━━━━━ GIVEN DATA

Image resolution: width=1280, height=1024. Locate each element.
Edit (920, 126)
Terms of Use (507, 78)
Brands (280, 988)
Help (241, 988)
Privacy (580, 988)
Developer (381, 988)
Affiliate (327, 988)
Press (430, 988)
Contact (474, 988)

━━━━━━━━━━

> GIVEN INSTRUCTION
Rewrite every line of the items above as a Markdown table with the columns Row and Line, numbering each row and leaving out any blank lines.

> EXERCISE OUTPUT
| Row | Line |
|---|---|
| 1 | Image resolution: width=1280, height=1024. Locate each element. |
| 2 | Edit (920, 126) |
| 3 | Terms of Use (507, 78) |
| 4 | Brands (280, 988) |
| 5 | Help (241, 988) |
| 6 | Privacy (580, 988) |
| 7 | Developer (381, 988) |
| 8 | Affiliate (327, 988) |
| 9 | Press (430, 988) |
| 10 | Contact (474, 988) |